● EXCERPTED DATA
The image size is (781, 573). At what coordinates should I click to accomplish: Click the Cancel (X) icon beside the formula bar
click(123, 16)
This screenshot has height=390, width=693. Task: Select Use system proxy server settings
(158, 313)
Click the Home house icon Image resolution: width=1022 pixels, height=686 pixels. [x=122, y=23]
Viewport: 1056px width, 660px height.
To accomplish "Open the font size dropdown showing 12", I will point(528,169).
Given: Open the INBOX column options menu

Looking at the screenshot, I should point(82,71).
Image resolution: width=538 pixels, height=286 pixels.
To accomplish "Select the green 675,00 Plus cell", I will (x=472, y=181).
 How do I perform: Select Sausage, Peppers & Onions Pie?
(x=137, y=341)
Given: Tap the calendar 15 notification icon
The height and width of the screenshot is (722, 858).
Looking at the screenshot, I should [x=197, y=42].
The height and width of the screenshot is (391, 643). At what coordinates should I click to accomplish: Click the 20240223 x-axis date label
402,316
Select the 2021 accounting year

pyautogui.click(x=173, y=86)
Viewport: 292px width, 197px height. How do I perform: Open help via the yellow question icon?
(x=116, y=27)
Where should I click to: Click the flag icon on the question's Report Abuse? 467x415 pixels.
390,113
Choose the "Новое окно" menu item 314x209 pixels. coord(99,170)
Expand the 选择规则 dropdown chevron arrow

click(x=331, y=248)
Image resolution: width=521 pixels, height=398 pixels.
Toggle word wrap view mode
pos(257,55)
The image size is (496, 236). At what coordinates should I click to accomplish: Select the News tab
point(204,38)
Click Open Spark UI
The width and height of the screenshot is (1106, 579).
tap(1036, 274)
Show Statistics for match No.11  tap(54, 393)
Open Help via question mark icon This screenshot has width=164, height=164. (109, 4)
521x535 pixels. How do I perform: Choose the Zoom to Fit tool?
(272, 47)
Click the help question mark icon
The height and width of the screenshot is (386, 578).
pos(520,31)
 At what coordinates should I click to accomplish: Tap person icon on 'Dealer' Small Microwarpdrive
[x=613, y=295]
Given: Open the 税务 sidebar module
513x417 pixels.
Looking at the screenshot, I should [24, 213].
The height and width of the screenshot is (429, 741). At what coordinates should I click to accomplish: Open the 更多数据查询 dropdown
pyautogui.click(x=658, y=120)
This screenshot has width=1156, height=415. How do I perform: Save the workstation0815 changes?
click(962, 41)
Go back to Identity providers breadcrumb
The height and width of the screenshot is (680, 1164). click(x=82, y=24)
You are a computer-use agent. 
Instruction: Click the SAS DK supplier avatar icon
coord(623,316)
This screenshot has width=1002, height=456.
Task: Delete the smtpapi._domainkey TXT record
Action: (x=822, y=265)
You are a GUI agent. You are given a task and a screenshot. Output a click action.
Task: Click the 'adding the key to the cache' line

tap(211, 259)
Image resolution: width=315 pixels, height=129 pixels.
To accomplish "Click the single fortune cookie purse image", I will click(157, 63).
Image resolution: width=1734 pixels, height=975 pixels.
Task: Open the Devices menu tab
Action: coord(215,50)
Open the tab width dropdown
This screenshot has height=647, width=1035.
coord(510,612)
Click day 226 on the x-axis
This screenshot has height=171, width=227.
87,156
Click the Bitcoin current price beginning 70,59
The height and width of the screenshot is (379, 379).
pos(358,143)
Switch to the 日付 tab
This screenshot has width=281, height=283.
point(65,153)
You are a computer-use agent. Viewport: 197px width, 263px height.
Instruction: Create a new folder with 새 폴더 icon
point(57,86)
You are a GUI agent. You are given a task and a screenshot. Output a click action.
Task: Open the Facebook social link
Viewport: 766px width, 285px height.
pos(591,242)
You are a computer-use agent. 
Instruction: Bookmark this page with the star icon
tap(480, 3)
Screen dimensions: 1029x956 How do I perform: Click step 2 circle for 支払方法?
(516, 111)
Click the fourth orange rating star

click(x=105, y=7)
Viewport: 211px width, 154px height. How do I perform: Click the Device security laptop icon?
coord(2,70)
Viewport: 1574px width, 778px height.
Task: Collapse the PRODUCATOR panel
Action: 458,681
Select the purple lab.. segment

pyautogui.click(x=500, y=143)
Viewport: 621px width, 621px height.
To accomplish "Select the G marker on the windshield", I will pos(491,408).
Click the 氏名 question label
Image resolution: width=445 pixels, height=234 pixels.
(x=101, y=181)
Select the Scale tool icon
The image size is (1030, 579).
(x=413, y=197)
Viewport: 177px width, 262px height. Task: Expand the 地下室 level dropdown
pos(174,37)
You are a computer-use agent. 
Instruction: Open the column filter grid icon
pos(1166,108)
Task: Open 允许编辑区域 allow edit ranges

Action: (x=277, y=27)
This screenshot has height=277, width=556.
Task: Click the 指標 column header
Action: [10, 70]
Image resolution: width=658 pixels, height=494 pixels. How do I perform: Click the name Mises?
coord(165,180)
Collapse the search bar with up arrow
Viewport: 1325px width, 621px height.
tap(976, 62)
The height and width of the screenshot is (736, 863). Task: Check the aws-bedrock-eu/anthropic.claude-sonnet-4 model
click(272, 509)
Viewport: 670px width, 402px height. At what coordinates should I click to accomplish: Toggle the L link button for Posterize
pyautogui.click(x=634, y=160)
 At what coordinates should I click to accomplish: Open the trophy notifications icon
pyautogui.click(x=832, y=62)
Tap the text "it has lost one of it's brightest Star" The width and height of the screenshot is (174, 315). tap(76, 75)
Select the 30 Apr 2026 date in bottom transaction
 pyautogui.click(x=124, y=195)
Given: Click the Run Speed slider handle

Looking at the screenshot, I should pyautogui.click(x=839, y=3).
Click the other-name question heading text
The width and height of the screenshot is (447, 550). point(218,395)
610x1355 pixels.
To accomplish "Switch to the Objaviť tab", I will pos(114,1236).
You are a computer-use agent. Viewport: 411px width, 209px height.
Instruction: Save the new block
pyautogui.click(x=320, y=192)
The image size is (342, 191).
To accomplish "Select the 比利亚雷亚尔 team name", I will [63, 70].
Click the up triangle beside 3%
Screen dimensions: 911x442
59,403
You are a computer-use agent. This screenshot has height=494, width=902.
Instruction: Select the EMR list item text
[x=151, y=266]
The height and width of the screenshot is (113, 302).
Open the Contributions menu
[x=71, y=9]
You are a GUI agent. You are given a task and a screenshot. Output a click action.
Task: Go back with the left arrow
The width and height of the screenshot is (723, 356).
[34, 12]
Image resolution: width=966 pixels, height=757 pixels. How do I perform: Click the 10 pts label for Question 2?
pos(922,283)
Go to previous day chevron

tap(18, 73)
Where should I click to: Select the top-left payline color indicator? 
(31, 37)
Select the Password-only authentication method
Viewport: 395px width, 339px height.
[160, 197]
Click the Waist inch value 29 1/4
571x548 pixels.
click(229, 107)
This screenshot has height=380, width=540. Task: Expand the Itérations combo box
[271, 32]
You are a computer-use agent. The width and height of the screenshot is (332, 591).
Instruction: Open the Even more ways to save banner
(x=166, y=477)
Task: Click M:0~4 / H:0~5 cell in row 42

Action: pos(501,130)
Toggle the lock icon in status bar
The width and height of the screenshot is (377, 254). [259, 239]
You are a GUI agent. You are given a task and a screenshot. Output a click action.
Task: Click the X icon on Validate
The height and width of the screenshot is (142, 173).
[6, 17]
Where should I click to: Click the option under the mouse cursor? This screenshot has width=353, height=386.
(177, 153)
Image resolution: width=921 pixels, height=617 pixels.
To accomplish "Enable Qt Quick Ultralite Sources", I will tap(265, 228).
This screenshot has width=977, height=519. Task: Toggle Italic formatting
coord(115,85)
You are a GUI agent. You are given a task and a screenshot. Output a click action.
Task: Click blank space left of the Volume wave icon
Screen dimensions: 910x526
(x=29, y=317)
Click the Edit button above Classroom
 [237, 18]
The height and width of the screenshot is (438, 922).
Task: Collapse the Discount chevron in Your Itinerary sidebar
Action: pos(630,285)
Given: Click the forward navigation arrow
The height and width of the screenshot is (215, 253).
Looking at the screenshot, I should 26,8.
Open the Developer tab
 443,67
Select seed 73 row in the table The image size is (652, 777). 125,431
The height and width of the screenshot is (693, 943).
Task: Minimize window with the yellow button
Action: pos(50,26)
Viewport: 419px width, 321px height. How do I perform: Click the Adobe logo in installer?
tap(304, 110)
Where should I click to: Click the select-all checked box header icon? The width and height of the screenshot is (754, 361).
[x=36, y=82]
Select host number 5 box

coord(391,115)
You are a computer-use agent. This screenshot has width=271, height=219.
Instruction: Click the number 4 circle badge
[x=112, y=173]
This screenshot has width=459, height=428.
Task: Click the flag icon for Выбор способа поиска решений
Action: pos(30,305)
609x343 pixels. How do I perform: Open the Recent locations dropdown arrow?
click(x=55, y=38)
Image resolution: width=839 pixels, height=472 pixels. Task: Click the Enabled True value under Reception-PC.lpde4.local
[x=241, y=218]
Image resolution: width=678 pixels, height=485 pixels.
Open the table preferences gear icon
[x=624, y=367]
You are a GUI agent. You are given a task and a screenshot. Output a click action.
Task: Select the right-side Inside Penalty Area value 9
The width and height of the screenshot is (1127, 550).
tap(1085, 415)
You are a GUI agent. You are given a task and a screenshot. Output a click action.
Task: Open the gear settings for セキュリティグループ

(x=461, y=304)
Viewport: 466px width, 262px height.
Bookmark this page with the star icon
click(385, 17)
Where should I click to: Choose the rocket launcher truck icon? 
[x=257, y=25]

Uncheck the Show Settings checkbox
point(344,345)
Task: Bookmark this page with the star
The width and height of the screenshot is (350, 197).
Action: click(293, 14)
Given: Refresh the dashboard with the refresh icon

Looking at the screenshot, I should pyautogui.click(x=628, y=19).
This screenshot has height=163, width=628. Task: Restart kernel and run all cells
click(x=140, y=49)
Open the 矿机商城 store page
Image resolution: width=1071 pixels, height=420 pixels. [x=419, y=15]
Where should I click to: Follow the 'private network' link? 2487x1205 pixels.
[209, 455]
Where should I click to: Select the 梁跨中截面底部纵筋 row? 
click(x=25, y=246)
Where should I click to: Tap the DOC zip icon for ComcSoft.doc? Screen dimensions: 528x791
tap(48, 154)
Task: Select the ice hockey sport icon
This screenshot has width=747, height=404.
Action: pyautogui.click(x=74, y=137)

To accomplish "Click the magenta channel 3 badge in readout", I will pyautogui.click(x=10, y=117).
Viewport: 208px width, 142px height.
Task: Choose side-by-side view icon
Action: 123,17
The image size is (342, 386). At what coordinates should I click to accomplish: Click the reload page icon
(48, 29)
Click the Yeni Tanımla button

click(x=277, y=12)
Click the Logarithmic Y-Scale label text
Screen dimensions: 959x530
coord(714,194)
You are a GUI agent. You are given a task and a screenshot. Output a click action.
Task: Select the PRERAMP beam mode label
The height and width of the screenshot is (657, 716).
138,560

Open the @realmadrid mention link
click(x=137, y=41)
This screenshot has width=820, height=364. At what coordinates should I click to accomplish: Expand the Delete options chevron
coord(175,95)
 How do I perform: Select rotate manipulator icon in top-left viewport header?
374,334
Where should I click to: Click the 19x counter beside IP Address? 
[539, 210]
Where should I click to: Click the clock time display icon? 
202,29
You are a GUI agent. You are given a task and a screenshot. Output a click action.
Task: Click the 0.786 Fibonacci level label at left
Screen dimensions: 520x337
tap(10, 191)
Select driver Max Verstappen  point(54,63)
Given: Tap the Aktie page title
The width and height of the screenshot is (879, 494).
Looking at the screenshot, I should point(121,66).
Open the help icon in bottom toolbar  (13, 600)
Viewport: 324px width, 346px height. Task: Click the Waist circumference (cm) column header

● WHAT TO PRODUCE
In the listing above, find the line containing "Given: Open the INBOX column options menu" and the line containing "Image resolution: width=521", then retype both and every line between them exactly, with nothing else.

● WRITTEN SOLUTION
Given: Open the INBOX column options menu

Looking at the screenshot, I should point(82,71).
Image resolution: width=538 pixels, height=286 pixels.
To accomplish "Select the green 675,00 Plus cell", I will (x=472, y=181).
 How do I perform: Select Sausage, Peppers & Onions Pie?
(x=137, y=341)
Given: Tap the calendar 15 notification icon
The height and width of the screenshot is (722, 858).
Looking at the screenshot, I should [x=197, y=42].
The height and width of the screenshot is (391, 643). At what coordinates should I click to accomplish: Click the 20240223 x-axis date label
402,316
Select the 2021 accounting year

pyautogui.click(x=173, y=86)
Viewport: 292px width, 197px height. How do I perform: Open help via the yellow question icon?
(x=116, y=27)
Where should I click to: Click the flag icon on the question's Report Abuse? 467x415 pixels.
390,113
Choose the "Новое окно" menu item 314x209 pixels. coord(99,170)
Expand the 选择规则 dropdown chevron arrow

click(x=331, y=248)
Image resolution: width=521 pixels, height=398 pixels.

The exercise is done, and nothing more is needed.